Pequeno Homem sai correndo segurando Grande Mulher em um dos seus braços longos e a joga
em cima do armário. Ele a segura pelas pernas, que segura o gato pelo rabo, que não consegue
se jogar da janela.
8
GATO PRETO – MIAU!
Gato Preto morde as mãos da Grande Mulher. Ela e o gigante caem no chão.
GRANDE MULHER – Eu disse que a culpa era dele! Pausa.Vá trancar essa janela outra vez!
GRANDE MULHER – Sentada como um bebê gordo. Falando com dificuldade. Vermelha.
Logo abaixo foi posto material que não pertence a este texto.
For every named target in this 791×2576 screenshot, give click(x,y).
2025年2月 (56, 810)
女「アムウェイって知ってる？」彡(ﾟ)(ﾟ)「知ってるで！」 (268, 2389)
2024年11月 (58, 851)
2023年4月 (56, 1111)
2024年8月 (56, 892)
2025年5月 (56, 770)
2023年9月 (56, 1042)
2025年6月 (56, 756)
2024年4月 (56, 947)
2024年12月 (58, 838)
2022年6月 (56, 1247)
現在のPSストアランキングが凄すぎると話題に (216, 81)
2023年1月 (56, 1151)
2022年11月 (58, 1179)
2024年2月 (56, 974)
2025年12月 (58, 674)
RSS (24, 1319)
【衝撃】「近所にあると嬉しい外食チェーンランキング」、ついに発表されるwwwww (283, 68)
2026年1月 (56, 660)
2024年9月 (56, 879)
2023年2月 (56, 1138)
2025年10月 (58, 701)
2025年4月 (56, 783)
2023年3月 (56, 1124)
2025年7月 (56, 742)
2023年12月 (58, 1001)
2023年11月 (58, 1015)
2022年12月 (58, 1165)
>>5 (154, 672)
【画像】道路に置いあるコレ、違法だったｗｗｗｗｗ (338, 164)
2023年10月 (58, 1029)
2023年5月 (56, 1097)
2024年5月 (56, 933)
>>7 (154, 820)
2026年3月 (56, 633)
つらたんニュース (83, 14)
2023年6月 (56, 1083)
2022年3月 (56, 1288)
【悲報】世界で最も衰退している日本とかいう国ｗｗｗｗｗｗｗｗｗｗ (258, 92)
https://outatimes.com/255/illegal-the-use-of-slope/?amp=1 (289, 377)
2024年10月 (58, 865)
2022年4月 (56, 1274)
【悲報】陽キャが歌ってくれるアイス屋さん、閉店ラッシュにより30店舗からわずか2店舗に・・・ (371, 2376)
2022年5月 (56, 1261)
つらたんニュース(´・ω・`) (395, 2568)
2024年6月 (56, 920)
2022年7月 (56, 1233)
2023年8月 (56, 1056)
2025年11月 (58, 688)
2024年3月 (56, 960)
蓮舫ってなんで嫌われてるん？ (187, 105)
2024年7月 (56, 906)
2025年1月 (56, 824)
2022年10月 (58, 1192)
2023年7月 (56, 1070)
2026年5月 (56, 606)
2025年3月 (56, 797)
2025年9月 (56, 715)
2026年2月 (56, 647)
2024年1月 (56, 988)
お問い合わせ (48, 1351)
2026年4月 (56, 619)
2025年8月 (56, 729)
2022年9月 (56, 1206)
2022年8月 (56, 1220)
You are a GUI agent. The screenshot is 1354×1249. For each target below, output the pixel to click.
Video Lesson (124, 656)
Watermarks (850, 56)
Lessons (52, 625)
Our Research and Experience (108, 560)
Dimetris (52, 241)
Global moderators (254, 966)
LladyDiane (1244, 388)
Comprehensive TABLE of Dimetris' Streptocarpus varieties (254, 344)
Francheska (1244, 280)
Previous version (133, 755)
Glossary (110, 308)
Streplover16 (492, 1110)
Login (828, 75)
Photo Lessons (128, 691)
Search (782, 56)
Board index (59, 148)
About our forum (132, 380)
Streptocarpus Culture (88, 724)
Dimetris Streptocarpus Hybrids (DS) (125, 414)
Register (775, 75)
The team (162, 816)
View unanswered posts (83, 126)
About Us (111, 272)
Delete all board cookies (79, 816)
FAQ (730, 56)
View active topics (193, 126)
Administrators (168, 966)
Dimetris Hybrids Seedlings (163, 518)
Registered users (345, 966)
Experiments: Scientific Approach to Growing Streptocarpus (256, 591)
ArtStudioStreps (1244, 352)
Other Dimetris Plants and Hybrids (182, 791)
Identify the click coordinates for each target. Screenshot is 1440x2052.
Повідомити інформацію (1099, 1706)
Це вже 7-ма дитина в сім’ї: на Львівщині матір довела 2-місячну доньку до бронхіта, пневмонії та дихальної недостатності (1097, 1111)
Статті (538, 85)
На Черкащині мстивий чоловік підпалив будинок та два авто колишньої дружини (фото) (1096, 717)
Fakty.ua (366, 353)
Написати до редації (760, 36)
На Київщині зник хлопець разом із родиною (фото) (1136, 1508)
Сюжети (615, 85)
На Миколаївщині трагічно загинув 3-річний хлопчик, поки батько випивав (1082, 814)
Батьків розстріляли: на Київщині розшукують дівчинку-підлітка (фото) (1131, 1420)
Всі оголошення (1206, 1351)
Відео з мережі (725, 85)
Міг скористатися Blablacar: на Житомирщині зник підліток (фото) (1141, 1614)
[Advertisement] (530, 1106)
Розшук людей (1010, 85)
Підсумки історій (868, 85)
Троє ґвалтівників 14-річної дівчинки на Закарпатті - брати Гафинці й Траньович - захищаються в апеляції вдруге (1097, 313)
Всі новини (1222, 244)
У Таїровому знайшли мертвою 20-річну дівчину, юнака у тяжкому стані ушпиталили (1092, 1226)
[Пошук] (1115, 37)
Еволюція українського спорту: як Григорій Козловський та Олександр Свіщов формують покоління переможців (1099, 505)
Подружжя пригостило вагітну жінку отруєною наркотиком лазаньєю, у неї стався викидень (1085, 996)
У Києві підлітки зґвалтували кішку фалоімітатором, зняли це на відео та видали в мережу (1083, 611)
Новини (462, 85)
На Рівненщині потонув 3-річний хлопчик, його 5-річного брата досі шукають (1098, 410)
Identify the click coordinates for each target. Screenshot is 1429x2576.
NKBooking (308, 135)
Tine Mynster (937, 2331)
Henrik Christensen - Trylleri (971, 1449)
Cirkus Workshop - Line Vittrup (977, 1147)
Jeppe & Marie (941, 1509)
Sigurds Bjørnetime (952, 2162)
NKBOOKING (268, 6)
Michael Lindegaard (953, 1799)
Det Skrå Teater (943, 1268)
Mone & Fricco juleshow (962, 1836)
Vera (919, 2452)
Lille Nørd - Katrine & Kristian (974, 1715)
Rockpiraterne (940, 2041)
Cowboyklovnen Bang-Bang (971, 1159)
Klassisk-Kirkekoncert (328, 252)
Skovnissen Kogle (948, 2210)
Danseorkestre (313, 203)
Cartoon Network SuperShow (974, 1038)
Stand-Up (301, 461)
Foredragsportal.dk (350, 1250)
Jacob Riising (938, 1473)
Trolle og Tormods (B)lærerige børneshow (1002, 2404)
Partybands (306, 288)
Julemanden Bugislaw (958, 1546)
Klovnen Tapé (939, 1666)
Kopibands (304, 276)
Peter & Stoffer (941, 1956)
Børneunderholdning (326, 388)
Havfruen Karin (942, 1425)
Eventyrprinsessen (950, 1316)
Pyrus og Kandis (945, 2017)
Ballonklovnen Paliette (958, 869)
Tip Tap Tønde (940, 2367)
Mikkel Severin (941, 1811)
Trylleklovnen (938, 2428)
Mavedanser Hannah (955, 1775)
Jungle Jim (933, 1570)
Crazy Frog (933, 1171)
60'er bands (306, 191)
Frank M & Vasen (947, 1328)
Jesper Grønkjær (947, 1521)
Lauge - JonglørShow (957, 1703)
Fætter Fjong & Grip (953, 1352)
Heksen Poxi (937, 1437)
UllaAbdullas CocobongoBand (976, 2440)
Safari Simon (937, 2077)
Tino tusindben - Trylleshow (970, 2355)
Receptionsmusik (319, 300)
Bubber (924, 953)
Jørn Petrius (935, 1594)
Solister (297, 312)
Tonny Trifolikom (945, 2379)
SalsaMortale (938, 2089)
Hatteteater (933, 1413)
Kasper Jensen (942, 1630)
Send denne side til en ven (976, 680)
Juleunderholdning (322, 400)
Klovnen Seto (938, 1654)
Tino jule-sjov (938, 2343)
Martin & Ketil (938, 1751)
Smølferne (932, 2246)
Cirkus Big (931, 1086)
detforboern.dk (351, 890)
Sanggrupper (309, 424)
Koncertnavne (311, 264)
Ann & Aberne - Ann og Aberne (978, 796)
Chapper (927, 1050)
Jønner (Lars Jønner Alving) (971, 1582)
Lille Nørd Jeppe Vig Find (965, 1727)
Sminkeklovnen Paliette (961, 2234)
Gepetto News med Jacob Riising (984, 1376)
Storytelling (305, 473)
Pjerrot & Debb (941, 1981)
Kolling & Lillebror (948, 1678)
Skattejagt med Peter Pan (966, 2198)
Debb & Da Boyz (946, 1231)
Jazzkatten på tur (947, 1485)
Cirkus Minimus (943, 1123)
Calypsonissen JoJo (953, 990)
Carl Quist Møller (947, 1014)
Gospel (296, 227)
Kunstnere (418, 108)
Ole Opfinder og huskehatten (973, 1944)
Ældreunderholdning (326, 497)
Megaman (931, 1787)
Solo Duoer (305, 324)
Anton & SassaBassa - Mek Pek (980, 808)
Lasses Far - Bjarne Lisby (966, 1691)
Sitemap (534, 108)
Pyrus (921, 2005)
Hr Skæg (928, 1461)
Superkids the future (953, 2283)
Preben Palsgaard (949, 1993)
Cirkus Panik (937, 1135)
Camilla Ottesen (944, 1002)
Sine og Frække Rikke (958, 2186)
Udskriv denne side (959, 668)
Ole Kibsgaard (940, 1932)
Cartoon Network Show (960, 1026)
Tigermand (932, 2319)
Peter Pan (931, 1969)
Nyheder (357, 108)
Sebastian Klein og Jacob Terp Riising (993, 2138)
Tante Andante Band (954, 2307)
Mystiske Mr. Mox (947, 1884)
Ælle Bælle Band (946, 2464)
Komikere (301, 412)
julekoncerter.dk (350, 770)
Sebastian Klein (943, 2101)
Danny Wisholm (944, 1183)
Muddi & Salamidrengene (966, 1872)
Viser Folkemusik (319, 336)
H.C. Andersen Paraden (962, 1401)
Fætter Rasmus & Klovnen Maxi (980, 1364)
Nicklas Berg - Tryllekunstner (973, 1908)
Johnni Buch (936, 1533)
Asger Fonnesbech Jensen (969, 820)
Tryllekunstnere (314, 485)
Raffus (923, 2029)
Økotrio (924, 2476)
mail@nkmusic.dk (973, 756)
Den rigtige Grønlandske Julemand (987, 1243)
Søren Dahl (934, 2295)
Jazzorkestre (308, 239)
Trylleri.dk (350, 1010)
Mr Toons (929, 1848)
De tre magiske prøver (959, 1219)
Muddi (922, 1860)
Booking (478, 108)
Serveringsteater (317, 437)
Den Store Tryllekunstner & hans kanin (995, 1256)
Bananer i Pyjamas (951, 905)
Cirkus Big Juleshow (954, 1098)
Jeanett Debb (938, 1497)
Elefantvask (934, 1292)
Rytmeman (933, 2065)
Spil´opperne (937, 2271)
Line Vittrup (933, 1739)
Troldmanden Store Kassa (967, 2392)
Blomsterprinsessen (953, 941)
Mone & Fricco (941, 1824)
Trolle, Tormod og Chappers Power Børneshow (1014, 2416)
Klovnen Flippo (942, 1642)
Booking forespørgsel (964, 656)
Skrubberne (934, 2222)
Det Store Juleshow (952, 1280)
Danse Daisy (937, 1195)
Perninhas balançando e mãos engajadas. Gato Preto você não tem lógica nenhuma. Não vê que
assim vai se matar? Isso é absurdo. Faz o Pequeno Homem passar por isso, coitado. Você me
faz sofrer, o faz sofrer, faz o mundo inteiro sofrer. Como pode ser tão maldoso? E depois de
TUDO o que nós fizemos por você. Tudo o que esta casa fez! Busca ar longamente. VÁ
TRANCAR A JANELA!
O Gigante se levanta.
GRANDE MULHER – Está satisfeito Gato Preto? Ou quer nos torturar um pouco mais?! O que
quer de mim?
GRANDE MULHER – Gritando. Obvio que não quer nada. O que mais poderia querer além do
que já lhe provenho? Não há NADA realmente necessário que você não encontre aqui, que aqui
não exista. Isto aqui é tudo, seu começo e seu fim!
Silêncio.
...............
GRANDE MULHER – Vai me deixar falando sozinha? Se você parar de falar comigo eu mato o
gigante ouviu?
9
GRANDE MULHER – Reconfortada. Muito bem!
Silêncio.
Blackout
LUZ
Gato preto em seu lugar. Pequeno homem ao lado do armário do gato. Um pote um pouco fundo,
de servir comida a gatos, na mão.
Pequeno Homem sorri enquanto o gato se debruça sobre o pote e o lambe até o final. Ele se
deita para descansar com o rosto exposto para a platéia e faz sons de gato satisfeito.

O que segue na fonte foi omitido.